> If you have a tolerance that you use only when expected is zero (or when
> either is...) then you have the odd result that a small number will be
> "close" to zero, but NOT close to a smaller number.
> And you get the odd result:
>
> In [9]: is_close_to(1e-9, 0.0)
> Out[9]: True
>
> fine -- the default zero_tol is 1e-8
>
> In [10]: is_close_to(1e-9, 1e-12)
> Out[10]: False
>
> but huh??? 1e-9 is close to zero, but not close to 1e-12????
Yes that's.... the idea? :-)
If someone says that their expected value is exactly zero, then using
relative tolerance just makes no sense at all. If they wanted an exact
test they'd have written ==. And this is reasonable, because even if
you know that the exact answer is zero, then you can't expect to get
that with floating point -- +/-1e-16 or so is often the best you can
hope for.
But if someone says their expected value is 1e-12, then... well, it's
possible that they'd be happy to instead get 0. But likely not. 0 is
extremely far from 1e-12 in relative terms,
The example that came up in the numpy
discussion of these defaults is that statsmodels has lots of tests to
make sure that their computations of tail value probabilities are
correct.
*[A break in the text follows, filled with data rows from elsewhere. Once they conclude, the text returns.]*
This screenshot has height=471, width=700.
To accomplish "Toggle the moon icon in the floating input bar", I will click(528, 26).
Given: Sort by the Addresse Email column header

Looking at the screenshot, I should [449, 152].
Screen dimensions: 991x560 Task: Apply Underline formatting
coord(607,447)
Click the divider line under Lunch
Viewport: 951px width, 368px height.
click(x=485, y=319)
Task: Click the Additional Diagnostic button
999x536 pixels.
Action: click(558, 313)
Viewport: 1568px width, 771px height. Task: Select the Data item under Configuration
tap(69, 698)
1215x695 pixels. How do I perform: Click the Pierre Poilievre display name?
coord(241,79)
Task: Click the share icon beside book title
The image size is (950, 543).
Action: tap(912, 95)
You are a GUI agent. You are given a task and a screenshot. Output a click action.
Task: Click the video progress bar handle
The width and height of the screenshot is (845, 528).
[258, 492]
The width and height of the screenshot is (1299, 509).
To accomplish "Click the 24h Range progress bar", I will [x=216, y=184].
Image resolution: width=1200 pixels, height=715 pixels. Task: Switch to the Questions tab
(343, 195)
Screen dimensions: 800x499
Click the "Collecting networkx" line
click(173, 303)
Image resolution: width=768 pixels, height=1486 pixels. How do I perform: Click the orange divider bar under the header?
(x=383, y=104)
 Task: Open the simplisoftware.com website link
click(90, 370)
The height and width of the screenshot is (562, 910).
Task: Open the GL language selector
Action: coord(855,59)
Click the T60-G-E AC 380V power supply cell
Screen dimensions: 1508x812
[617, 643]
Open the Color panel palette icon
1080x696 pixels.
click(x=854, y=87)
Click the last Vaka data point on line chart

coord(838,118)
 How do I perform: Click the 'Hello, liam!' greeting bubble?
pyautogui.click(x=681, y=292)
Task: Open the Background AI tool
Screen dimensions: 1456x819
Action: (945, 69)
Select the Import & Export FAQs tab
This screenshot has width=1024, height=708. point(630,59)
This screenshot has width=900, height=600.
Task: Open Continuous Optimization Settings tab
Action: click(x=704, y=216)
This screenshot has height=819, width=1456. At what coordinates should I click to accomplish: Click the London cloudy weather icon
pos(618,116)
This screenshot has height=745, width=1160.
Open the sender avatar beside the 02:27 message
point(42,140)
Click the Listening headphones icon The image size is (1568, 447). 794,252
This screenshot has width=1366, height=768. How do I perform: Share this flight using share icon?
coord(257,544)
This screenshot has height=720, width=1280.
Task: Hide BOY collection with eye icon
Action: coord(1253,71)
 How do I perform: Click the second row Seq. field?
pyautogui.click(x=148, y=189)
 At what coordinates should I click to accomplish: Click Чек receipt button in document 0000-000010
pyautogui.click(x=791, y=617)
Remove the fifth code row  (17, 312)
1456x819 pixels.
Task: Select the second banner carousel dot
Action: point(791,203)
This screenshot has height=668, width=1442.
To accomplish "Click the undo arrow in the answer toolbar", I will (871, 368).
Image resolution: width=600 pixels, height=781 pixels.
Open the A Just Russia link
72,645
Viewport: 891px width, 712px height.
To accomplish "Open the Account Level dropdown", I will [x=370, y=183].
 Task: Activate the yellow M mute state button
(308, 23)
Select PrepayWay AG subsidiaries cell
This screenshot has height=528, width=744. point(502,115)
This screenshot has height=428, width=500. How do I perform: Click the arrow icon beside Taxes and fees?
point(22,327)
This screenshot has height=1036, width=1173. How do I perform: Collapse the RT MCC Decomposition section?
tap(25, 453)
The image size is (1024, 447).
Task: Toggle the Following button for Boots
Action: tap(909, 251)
These are often tiny (e.g., P(being 6 standard deviations off
from the mean of a normal) = 9.9e-10), but emphatically different from
zero. So it's definitely safer all around to stick to relative error
by default for non-zero expected values.
Admittedly I am leaning pretty heavily on the "testing" use case here,
but that's because AFAICT that's the overwhelming use case for this
kind of functionality.
> I'd much rather require people to have to think about what makes sense for
> their use case than get trapped by a default that's totally inappropriate.
But this seems a strange reason to advocate for a default that's
totally inappropriate. is_close_to(x, 0.0) simply doesn't mean
anything sensible in the current PEP -- even giving an error would be
better.